Miałem okazję być u tego handlarza. I wtedy nie był taki skory do wyjawiania jak auto było bite. Póki nie wygarnąłem mu wszystkiego co widzę na 1 rzut oka i nie dołożyłem danych z carfaxa szedł w zaparte, że sochod był ledwo draśnięty jak wyjeżdżał z USA 😀 Co ciekawe obok pod tą wiatką która widać na zdjęciach stała druga Mazda Cx5 która czekała na wizytę u chirurga. Delikatnie mówiąc w średnim stanie 😀
Wow udało Ci się znaleźć w końcu prawdziwego "oszusta" z autem z USA, bo tylko tam carvertical znajduje faktyczny stan i zdjęcia. Mam nadzieję, że ten sprzedawca zobaczy film i poda Cię do sądu.
Każdy orze jak może, a ten pan wcale nie wypadł bardzo źle biorąc pod uwagę stereotypowego handlarza. Uszkodzenia tego samochodu jak najbardziej do wyprowadzenia, podłużnice mało prawdopodobne, że ruszone, tak samo układ napędowy. Na miejscu opisał co było naprawiane. Ostrożność handlarzy w podawaniu informacji nie zawsze jest spowodowana chęcią oszustwa, a tym, że jak ktoś nie ma pojęcia o motoryzacji i spojrzy na uszkodzenia z aukcji to powie, że to dawno na złomie powinno stać a tak nie jest. Sprzedawałem stare e46, ale utrzymane w oryginale i sprowadzone przeze mnie z Niemiec, to koleś się czepił tego, że dymi na biało a przed chwilą go odpalił i temperatura była 10 stopni na zewnątrz, no i nie kupił. Przyjechał następny, spojrzał, przejechał się i wypłacił bez targowania, jeszcze powiedział, że szukał właście czegoś w dobrym stanie. Ludzie nie wiedzą czego chcą, szukają tańszego samochodu i oczekują jednocześnie, że będzie ideałem co mu para wodna z rury nie leci. Taka gwarancja tylko w salonie. Nieuczciwe praktyki niektórych handlarzy są faktem, ale trzeba może przeanalizować skąd się to bierze. Jakby pan Henio wiedział, że szuka uderzonego w przeszłości samochodu, ale za niższą cenę to by było ok, ale on szuka perełki i liczy, że akurat znajdzie okazję i kupi ją taniej.

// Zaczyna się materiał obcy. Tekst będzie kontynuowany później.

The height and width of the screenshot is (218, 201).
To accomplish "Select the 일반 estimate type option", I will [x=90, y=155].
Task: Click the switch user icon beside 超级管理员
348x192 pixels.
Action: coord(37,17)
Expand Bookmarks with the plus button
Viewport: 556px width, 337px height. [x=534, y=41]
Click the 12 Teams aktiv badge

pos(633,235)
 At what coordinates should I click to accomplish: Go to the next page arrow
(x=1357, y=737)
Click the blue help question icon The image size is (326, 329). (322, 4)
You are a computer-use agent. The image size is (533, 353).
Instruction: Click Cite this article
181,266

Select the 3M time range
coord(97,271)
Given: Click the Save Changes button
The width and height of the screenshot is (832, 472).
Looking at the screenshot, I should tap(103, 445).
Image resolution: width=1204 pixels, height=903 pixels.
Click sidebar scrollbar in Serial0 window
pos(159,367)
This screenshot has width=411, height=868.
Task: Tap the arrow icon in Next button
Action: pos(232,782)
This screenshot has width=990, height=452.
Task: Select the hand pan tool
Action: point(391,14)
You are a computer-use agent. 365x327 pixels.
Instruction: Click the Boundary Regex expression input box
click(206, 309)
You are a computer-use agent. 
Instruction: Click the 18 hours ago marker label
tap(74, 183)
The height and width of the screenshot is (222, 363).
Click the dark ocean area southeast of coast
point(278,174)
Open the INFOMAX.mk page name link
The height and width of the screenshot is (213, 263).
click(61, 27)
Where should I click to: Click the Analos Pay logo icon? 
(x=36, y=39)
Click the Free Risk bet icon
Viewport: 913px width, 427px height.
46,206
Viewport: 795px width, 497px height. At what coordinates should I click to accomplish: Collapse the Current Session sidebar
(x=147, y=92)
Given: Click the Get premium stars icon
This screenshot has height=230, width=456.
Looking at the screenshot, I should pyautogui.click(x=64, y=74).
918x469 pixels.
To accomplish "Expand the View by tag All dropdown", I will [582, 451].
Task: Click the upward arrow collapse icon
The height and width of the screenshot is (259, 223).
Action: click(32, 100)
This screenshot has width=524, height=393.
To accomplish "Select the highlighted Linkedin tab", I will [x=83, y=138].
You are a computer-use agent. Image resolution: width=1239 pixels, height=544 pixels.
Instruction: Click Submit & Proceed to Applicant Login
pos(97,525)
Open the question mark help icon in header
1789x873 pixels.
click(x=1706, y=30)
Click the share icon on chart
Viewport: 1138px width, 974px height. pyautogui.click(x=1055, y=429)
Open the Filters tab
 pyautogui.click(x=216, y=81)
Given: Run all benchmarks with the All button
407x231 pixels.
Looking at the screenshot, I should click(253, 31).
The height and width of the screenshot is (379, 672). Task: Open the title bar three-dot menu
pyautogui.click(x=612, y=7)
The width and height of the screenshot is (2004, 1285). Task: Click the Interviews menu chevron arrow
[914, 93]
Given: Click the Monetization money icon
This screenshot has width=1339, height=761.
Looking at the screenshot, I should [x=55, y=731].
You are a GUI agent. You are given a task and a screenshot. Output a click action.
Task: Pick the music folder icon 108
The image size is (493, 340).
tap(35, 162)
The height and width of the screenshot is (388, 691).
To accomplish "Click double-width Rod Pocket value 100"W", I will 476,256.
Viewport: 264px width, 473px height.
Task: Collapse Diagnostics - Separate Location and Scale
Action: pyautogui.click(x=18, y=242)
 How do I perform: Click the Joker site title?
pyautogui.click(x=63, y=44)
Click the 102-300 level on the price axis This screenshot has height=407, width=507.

Przecież gość o wszystkim powiedział na miejscu. To, że coś było robione to standard przy aucie z USA. Przód auta wygląda nizbyt ciekawie na pierwszy rzut oka ale jak ktoś się zna to powie, że to nie problem. Kwestia wymiany części zamiennych. Czyli wykrecamy, i przykrecamy nowe. Nie była tu wstawiana ćwiartka ani inne tego typu rzeczy. Cena fakt moze troszkę za wysoka. Ale auto wyglada fajnie, przebieg prawdziwy. Na pewno to auto tak naprawione nie wplynie na bezpieczenstwo w trakcie wypadku.
nareszcie! zawsze czekam na Twoje filmy o scammerach z carvertical! prawdopodobnie sprzedawcy ich jednak nie oglądają, ponieważ nadal próbują nas oszukać, luzerzy!
Mówi, że podłużnice NIE były ruszane, ale na zdjęciu widać jak jest pogięta. Ogólnie kupowanie takiego samochodu po skrzywionej podłużnicy to loteria. Mógł być naprawiony zgodnie z technologią tzn. wycięty element i wspawany odpowiednio dobraną metodą. Natomiast jeśli nie ma zdjęć z takiej naprawy, to ja obawiałbym się takiego samochodu. Może się okazać, że ktoś zrobił to po kosztach, prostując taki element, szpachlując lub cynując tak, aby wyglądał na ładny z zewnątrz. Sam jakbym sprowadzał takie samochody i sprzedawał to poprosiłbym warsztat o udokumentowanie procesu naprawy. Jak ktoś tego nie robi to znaczy, że coś chce ukryć, dobry warsztat swoje też kosztuje. Przecież przy sprzedaży i tak najlepiej powiedzieć jak jest, mieć te zdjęcia to zawsze dla kogoś kto kupuje jest argument zamiast ściemniać, że lekko przerysowany z boku. Kupując od kogoś takiego od razu wiemy, że jest uczciwy sprzedawca, mówi jak jest, nie ściemnia, a skoro szukamy auta z USA to jesteśmy pogodzeni z tym, że było walone. Mamy taki rynek, że ktoś i tak kupi ten samochód. Ludzi nie stać na nowe samochody, jak utrata wartości tego pojazdu to 50% na tak krótkim odcinku czasu. Po za tym te samochody psują nasz rynek obniżając ceny samochodów kupionych w Polsce i wpływają na tak duży spadek wartości. W Stanach natomiast taki samochód dostaje całkę, bo żaden ubezpieczyciel nie będzie chciał tego ubezpieczyć. Ubezpieczenie samochodu "naprawionego" w stanach jest dużo droższe, mają tam specjalny "rebuilt title" dla samochodów, które są wcześniej jako "salvage" czyli to co ciągają do polski bo tylko to się opłaca. Szkoda, że ten Pan przez telefon nie powiedział prawdy. Tak po za tym spoko bo koniec końców się przyznał ;)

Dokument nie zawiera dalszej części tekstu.